* **Your assignment**:
Go through the records and count every line that holds "agent". Only the number belongs in the reply.
*** Block opens ***
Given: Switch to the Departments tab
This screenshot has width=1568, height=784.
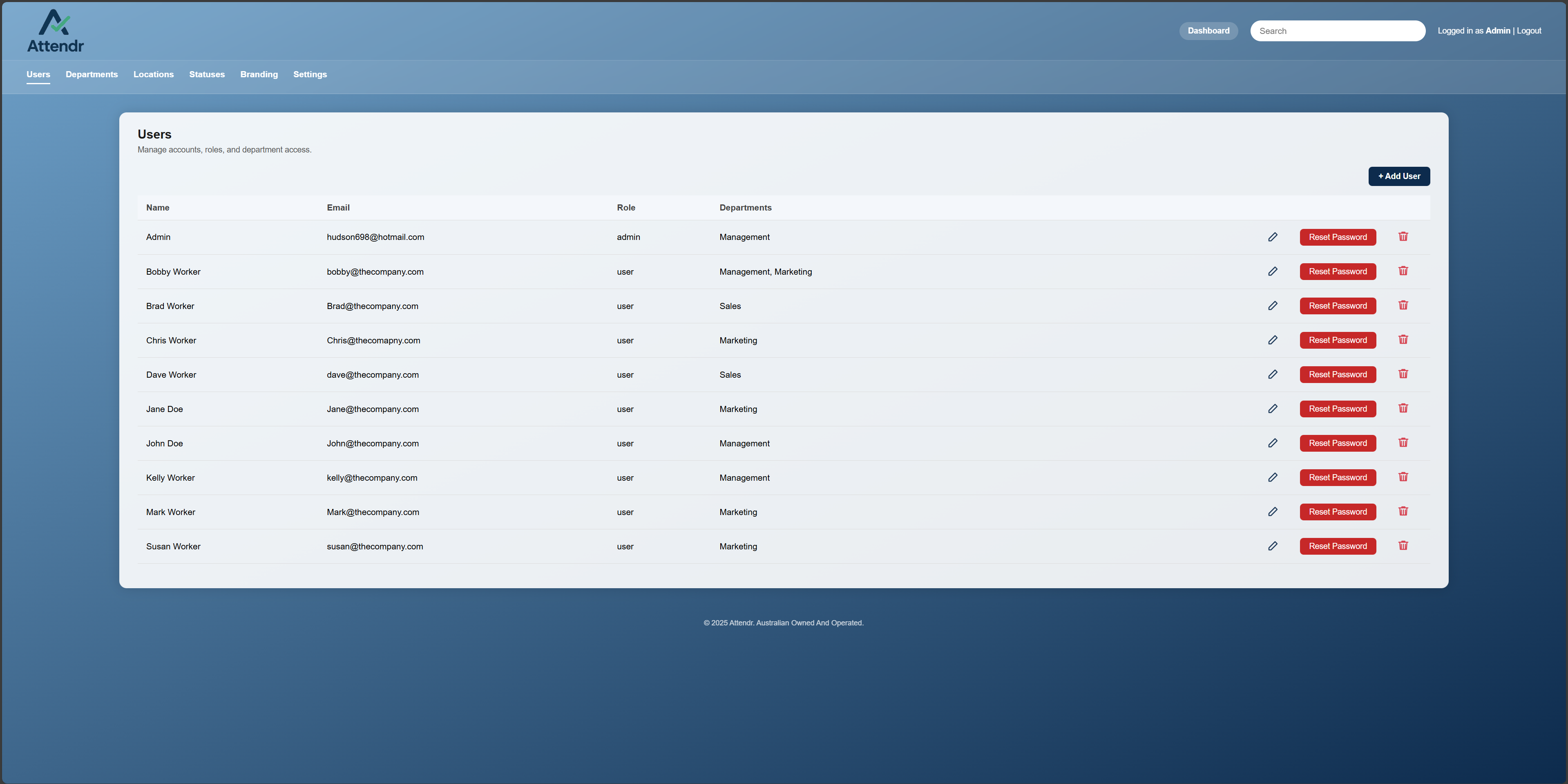Looking at the screenshot, I should pos(91,74).
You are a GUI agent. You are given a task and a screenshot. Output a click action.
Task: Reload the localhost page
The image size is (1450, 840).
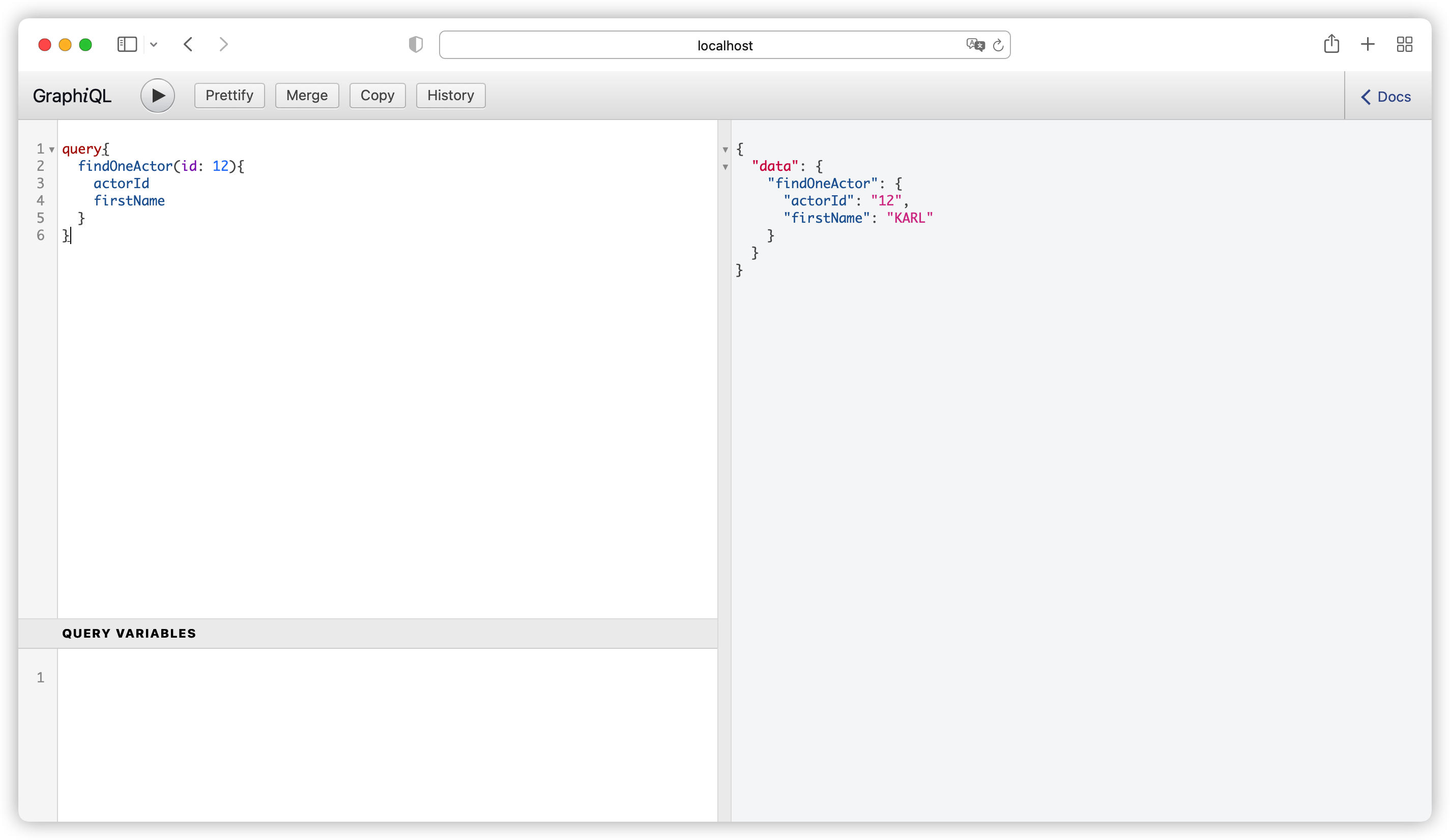coord(998,45)
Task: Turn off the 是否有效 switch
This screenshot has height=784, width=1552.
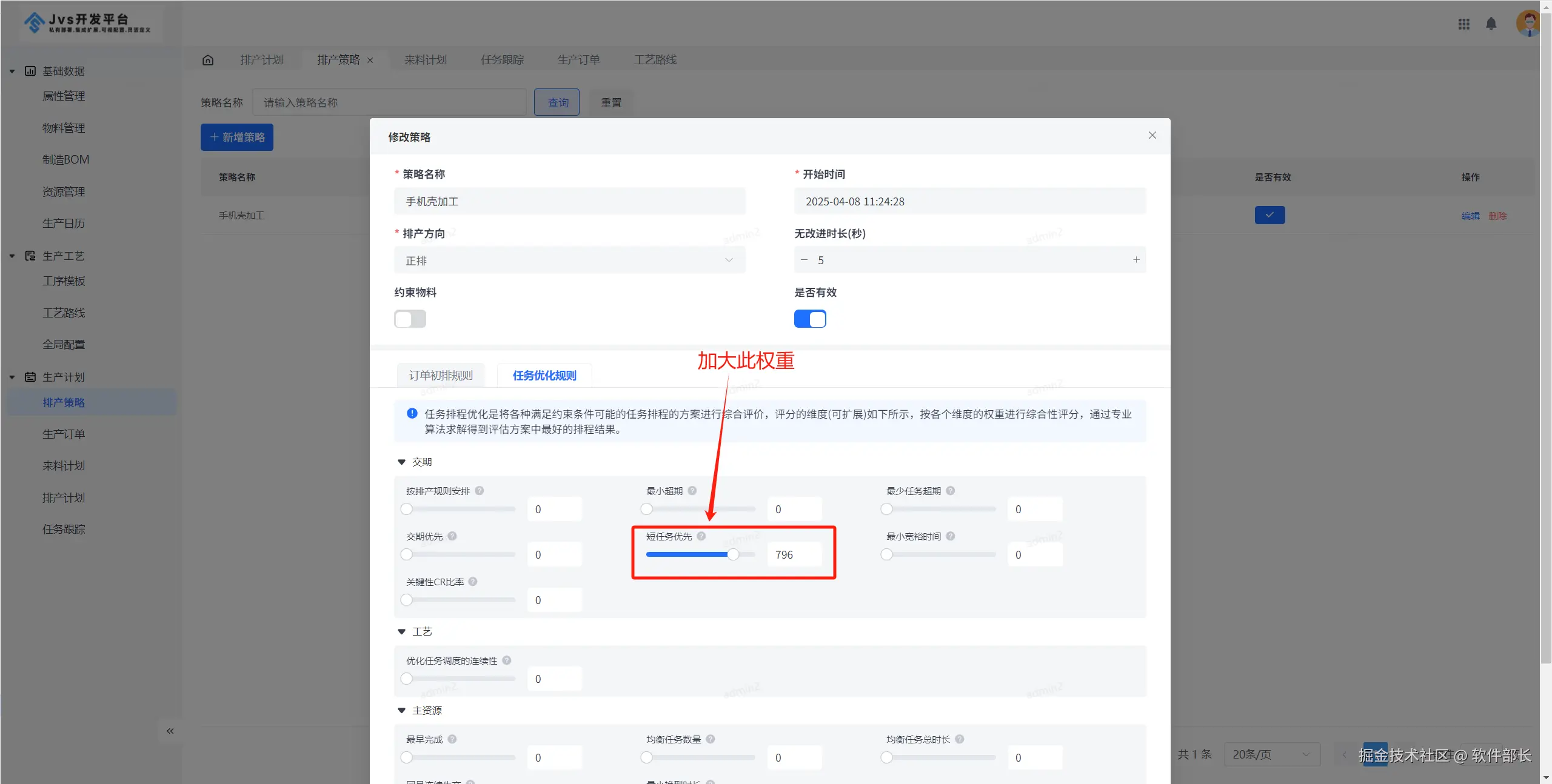Action: pos(810,319)
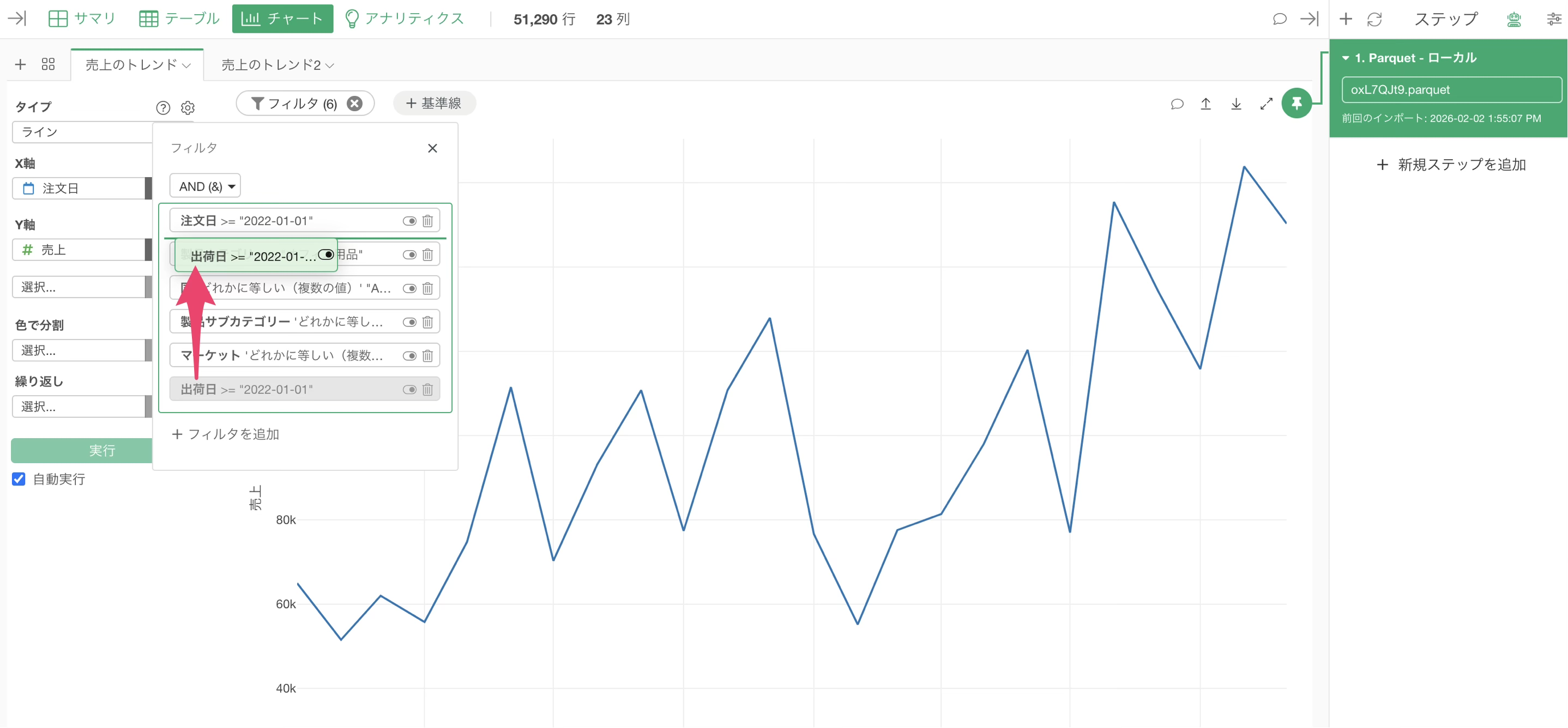1568x728 pixels.
Task: Click the pin chart icon
Action: (1296, 104)
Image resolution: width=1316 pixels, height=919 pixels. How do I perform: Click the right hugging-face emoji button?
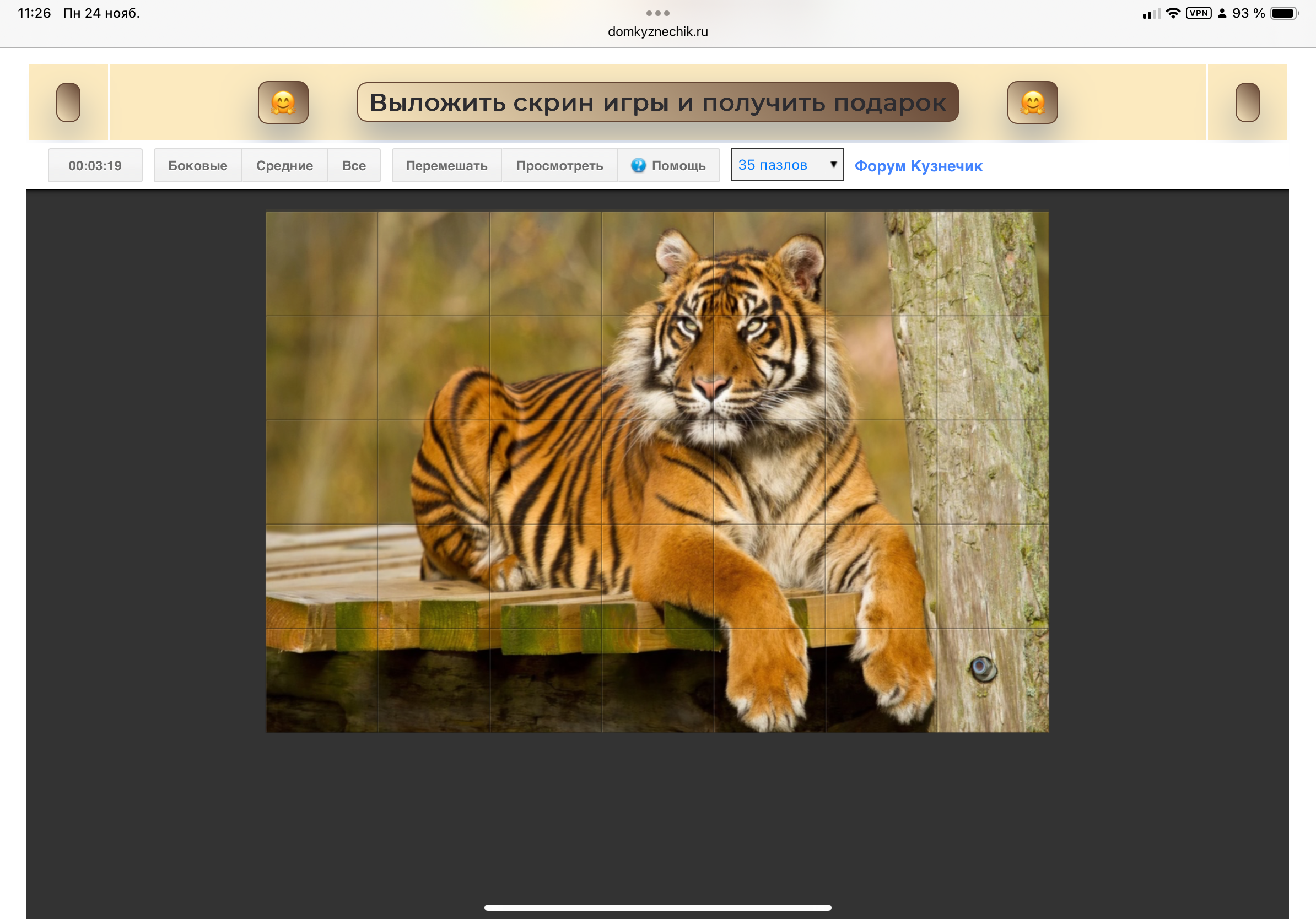(1032, 102)
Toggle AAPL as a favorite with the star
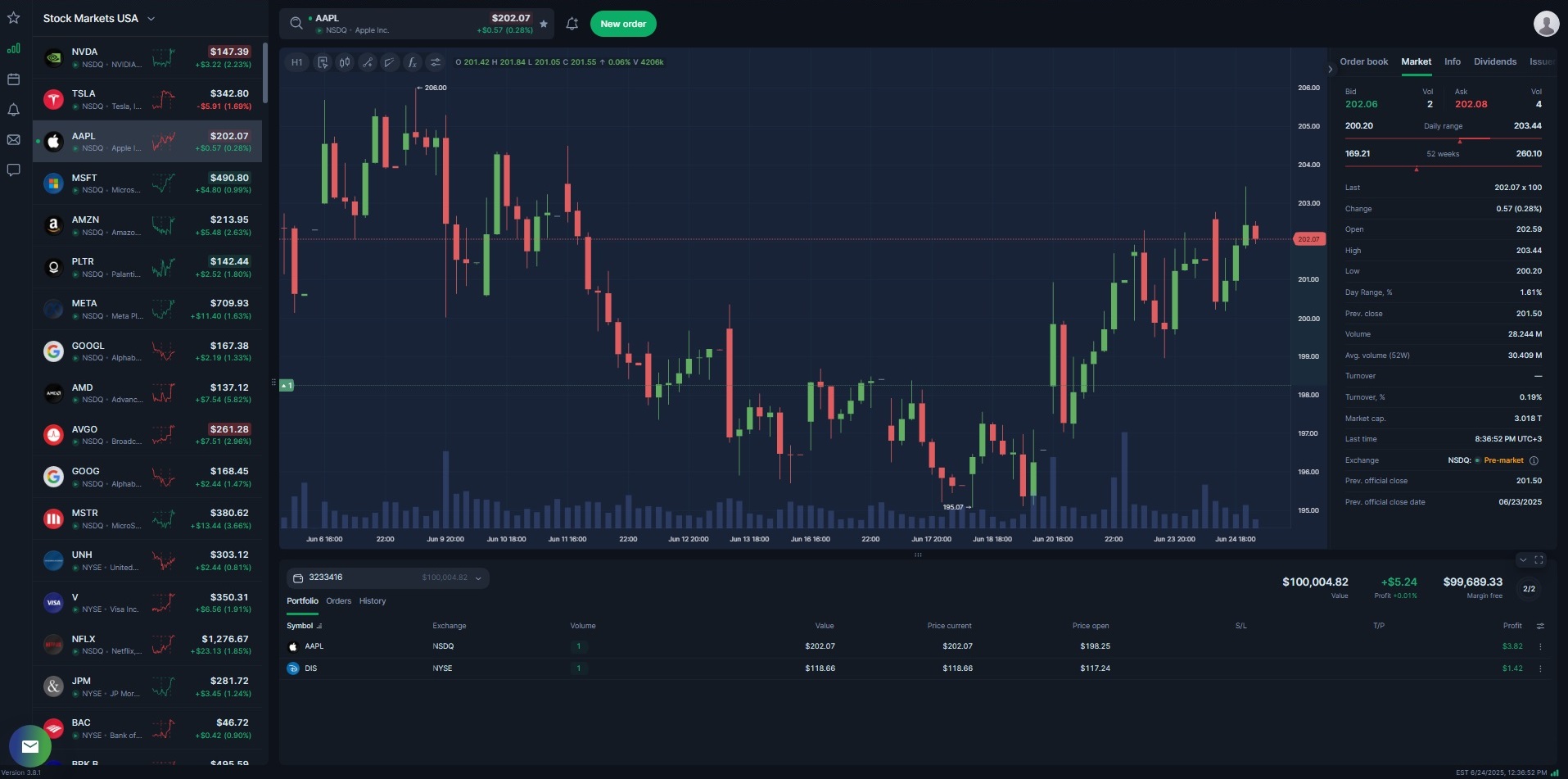 coord(544,24)
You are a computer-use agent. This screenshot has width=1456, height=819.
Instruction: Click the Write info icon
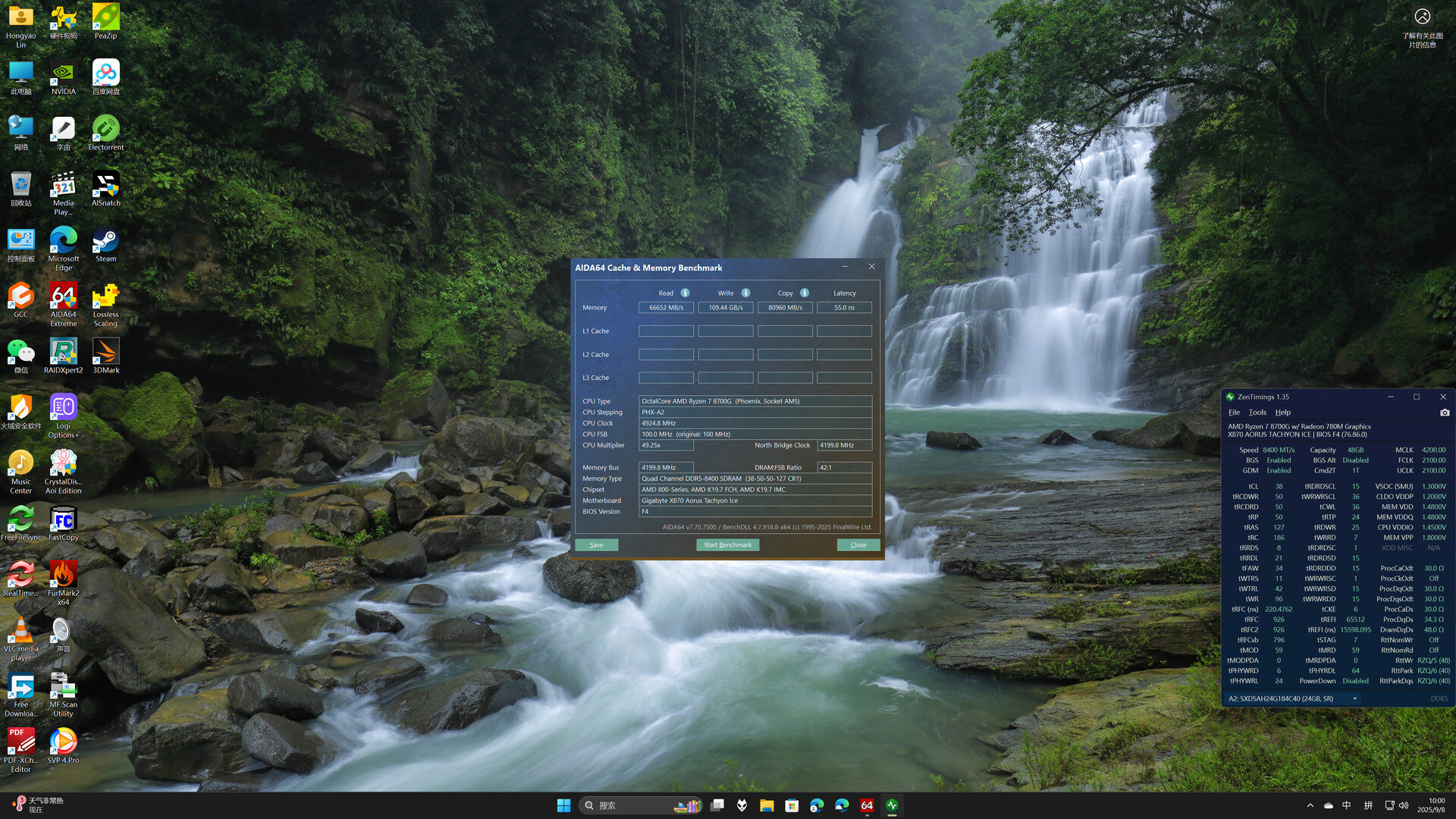[x=745, y=293]
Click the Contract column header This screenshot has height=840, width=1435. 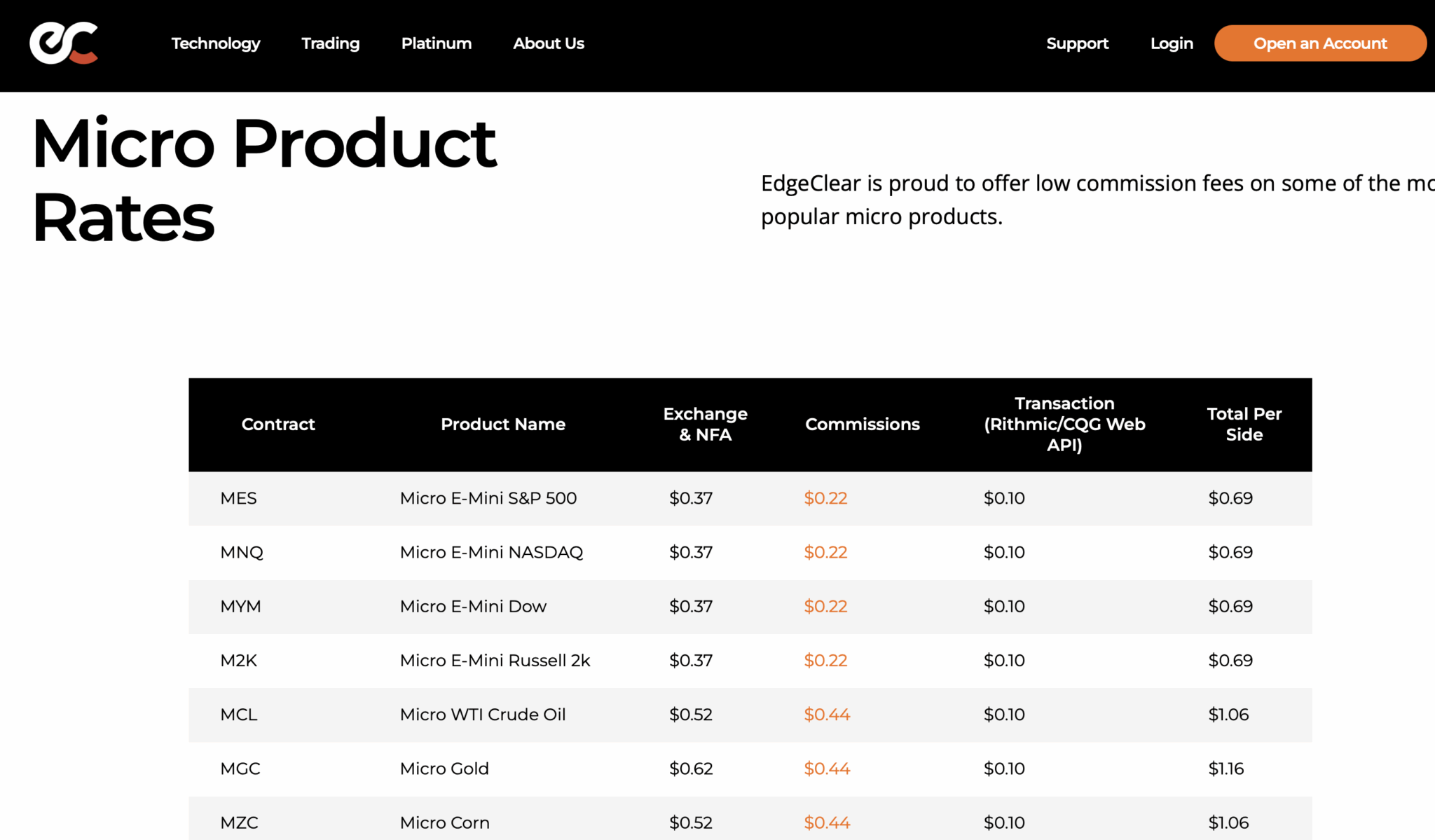click(x=278, y=424)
*** Block closes ***
* **Exercise response**:
2